What this task involves
Return, from the lines below, each one that includes the word "agent".

::::

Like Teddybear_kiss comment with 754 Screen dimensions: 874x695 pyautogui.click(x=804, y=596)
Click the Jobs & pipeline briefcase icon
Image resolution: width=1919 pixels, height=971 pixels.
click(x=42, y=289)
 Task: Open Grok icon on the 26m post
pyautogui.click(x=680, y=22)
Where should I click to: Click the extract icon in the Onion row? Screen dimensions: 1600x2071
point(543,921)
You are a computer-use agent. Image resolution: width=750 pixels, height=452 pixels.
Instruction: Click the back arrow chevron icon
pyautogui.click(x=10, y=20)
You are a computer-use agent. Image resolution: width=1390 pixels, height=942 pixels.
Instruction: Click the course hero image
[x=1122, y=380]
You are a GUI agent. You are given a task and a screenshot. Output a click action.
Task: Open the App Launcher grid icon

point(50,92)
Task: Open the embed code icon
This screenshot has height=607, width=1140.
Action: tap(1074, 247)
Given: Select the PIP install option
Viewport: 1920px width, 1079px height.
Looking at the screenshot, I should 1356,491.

::::

Result of the exercise
You are a computer-use agent. Image resolution: width=750 pixels, height=452 pixels.
You are a computer-use agent. Image resolution: width=1390 pixels, height=942 pixels.
You are a GUI agent. You are given a task and a screenshot. Output a click action.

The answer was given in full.